What you need to do
Repeat the data that follows exactly, starting at the line with "This screenshot has height=231, width=586." and ending at the line with "The image size is (415, 349).", and leave out every picture.

Data in this exercise

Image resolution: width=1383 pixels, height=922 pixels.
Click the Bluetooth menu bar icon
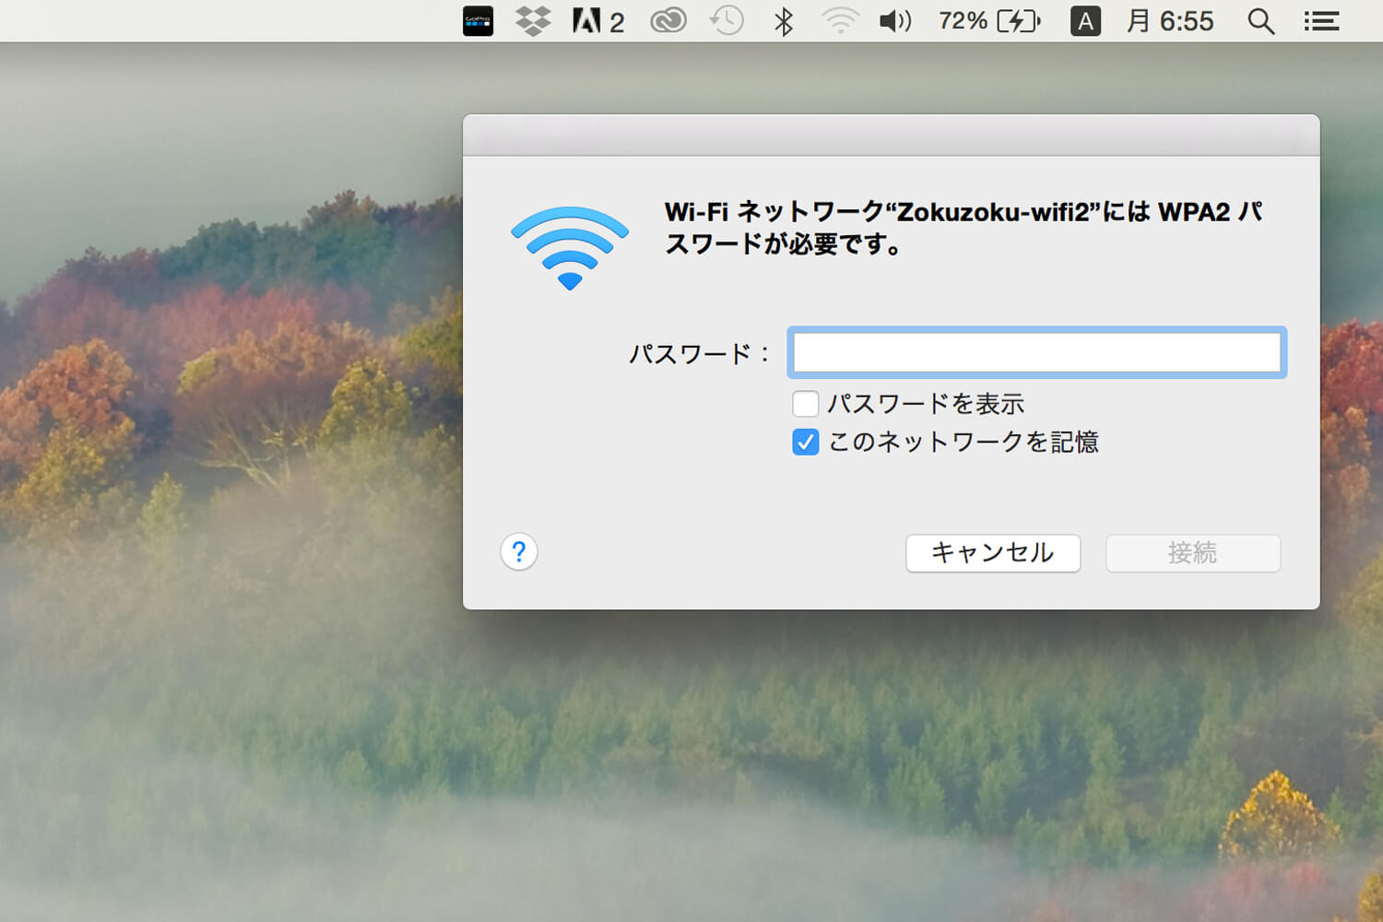(x=784, y=20)
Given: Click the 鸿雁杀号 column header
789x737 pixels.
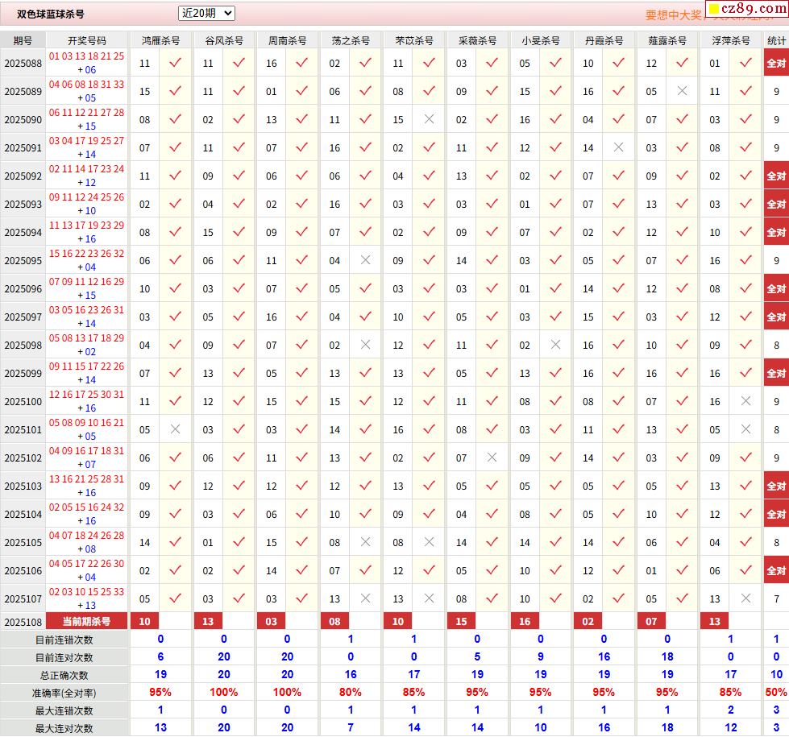Looking at the screenshot, I should tap(160, 40).
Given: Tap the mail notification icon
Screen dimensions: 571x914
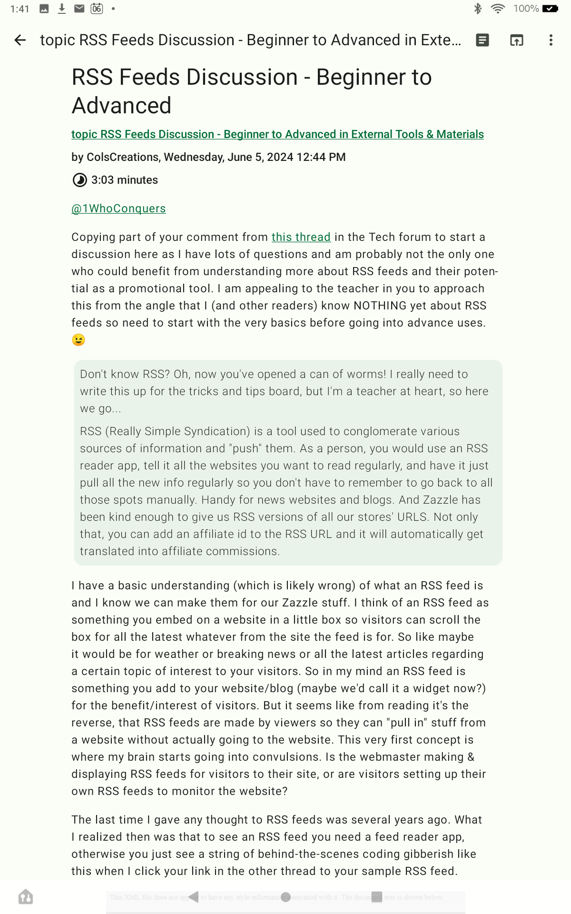Looking at the screenshot, I should 79,9.
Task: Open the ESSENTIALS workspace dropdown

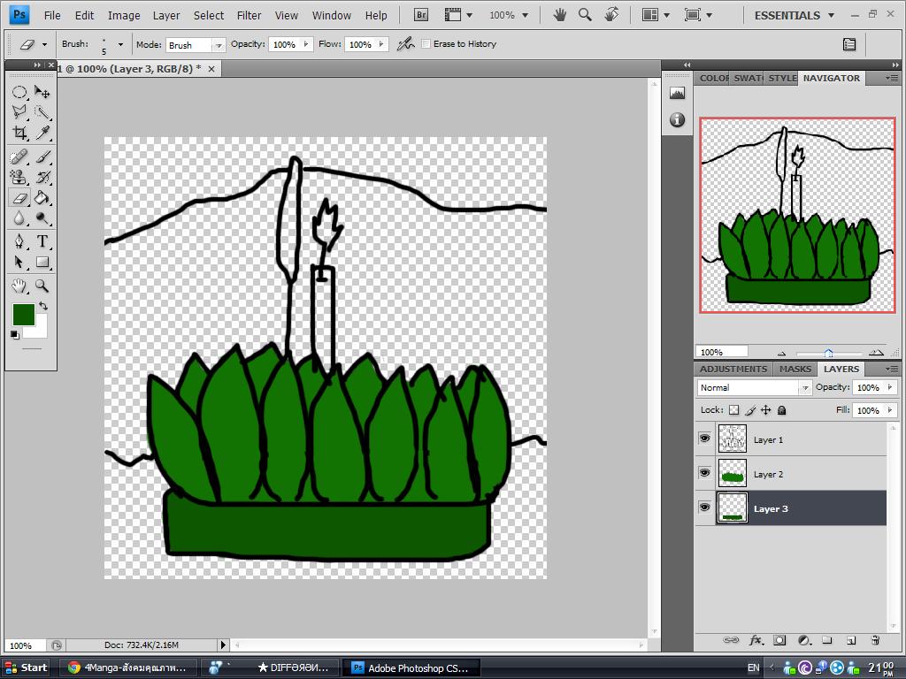Action: 794,15
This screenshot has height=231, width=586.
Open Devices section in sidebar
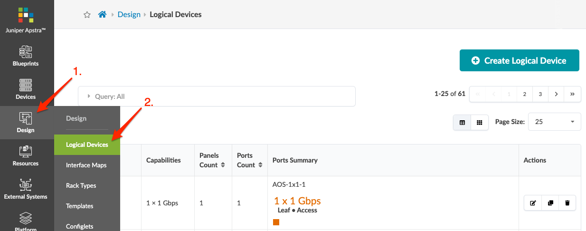tap(26, 89)
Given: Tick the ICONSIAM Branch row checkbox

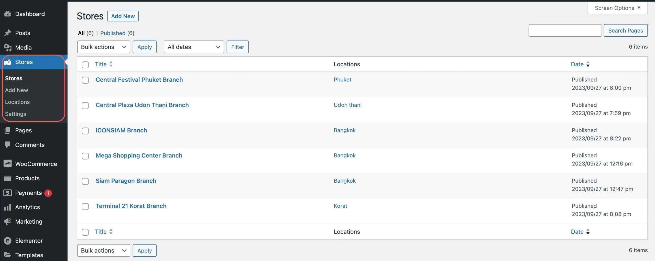Looking at the screenshot, I should [x=85, y=131].
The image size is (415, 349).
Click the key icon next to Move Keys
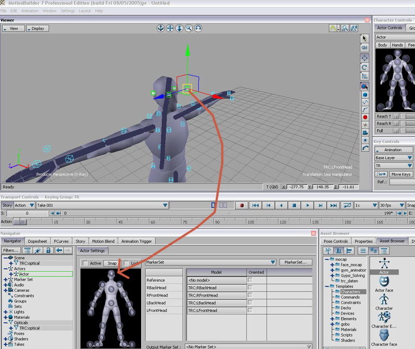(x=381, y=174)
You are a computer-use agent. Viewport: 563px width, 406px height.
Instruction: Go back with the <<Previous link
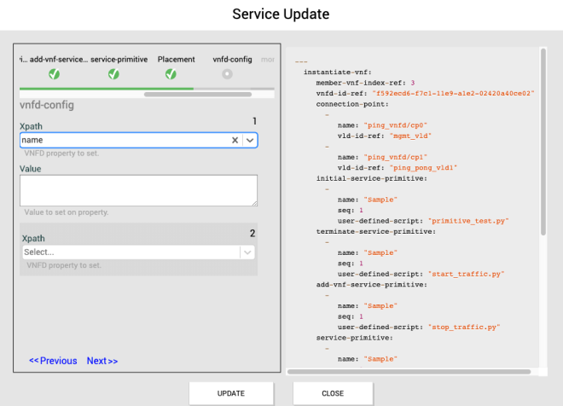[53, 361]
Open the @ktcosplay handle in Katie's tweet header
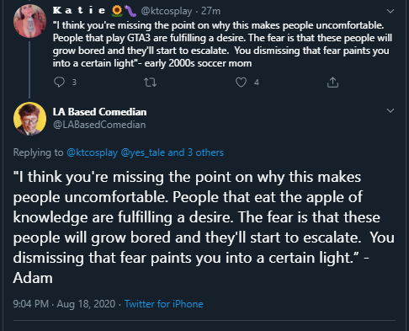 pyautogui.click(x=167, y=11)
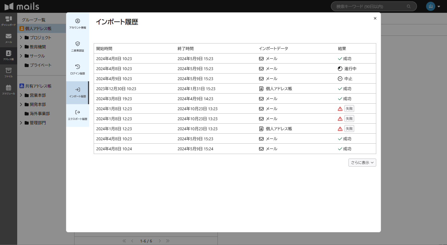
Task: Expand the 営業本部 folder chevron
Action: click(21, 95)
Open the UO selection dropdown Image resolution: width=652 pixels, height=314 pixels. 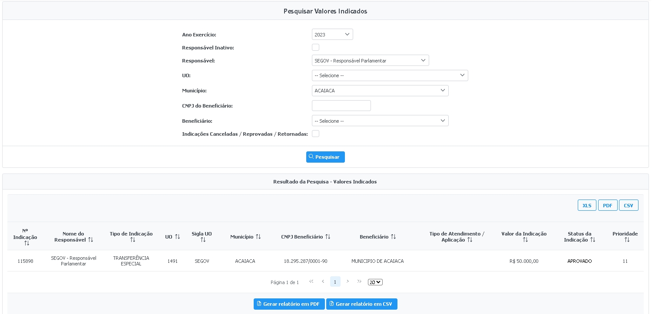(x=390, y=75)
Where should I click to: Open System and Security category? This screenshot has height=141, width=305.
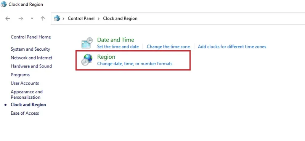(31, 49)
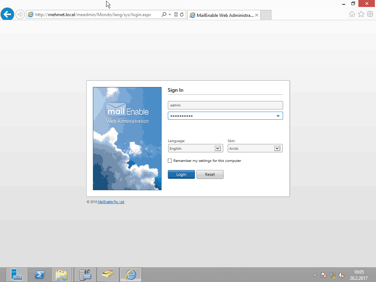Launch Windows PowerShell from the taskbar
This screenshot has height=282, width=376.
pos(40,275)
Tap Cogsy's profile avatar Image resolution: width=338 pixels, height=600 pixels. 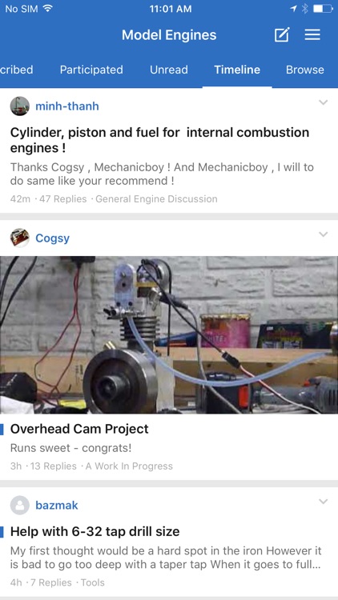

Your response
This screenshot has height=231, width=586.
Open Devices section in sidebar
tap(26, 89)
Given: Tick the ICONSIAM Branch row checkbox

Looking at the screenshot, I should [x=85, y=131].
The image size is (415, 349).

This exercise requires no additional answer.